» **Brief**
Filter the listing below, keeping only the lines with the word "agent".

» **Given data**
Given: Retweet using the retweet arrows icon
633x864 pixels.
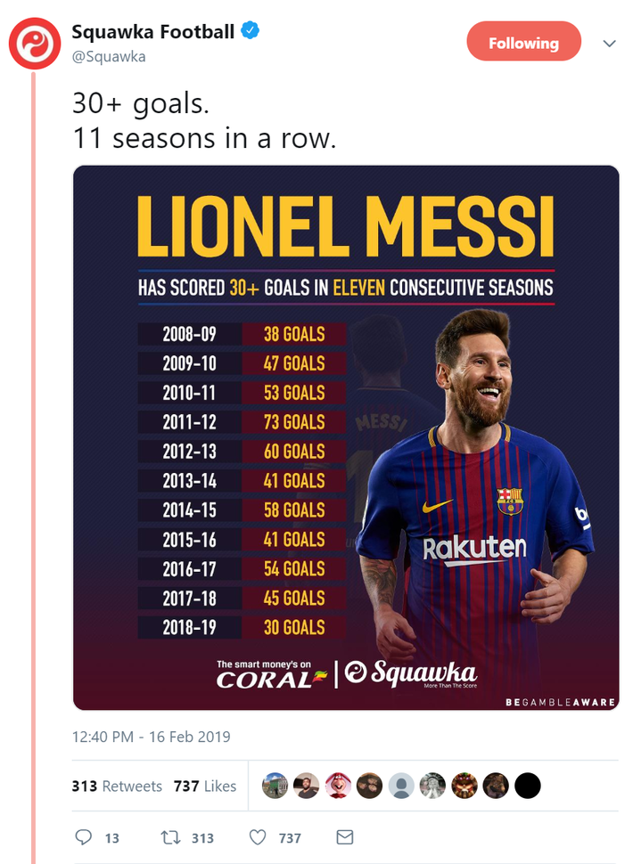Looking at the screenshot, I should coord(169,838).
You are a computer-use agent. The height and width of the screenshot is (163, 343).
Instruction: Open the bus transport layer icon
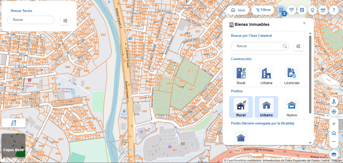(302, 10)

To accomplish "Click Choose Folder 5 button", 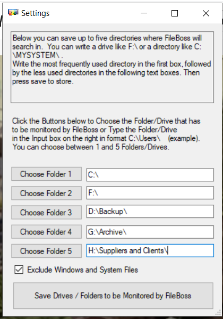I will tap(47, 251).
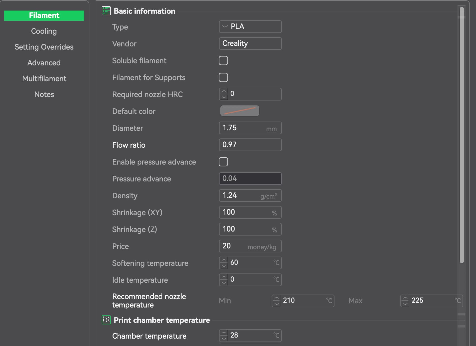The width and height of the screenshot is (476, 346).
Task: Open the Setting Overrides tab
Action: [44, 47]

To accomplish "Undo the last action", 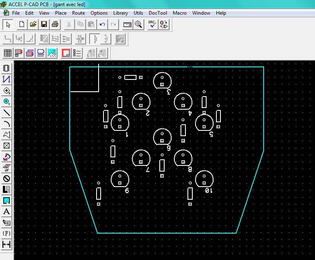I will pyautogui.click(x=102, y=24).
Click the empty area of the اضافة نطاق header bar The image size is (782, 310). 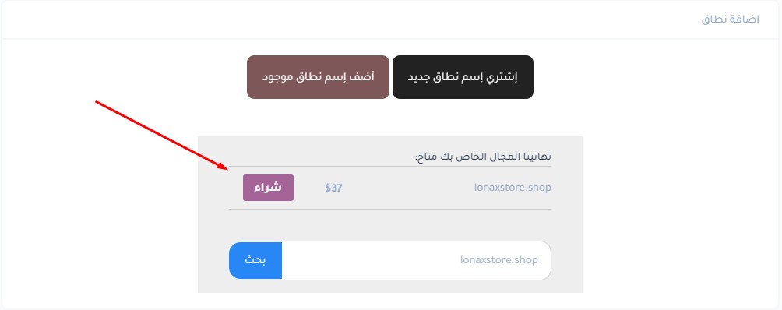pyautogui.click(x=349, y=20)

--

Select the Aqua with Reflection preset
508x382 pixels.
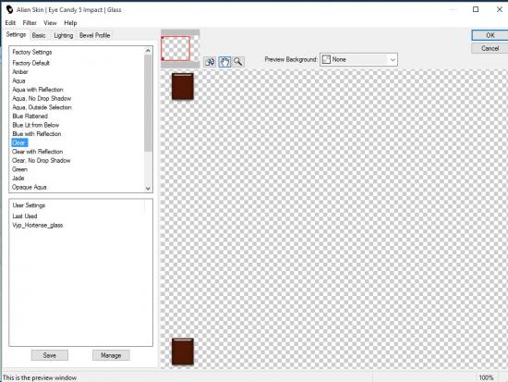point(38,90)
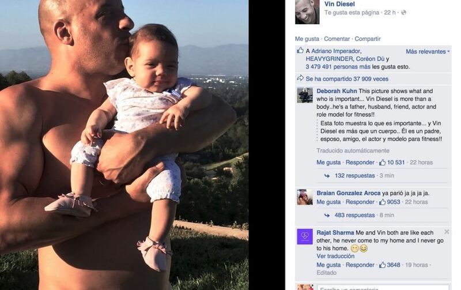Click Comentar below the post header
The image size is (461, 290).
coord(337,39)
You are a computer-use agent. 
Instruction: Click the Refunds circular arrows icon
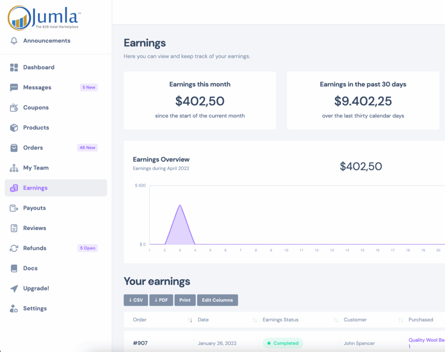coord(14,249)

---

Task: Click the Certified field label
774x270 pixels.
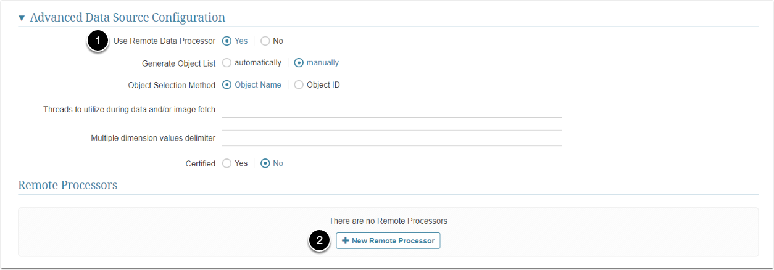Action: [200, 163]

» **Answer**
You are a computer-use agent. The height and width of the screenshot is (163, 343).
You are a computer-use agent. 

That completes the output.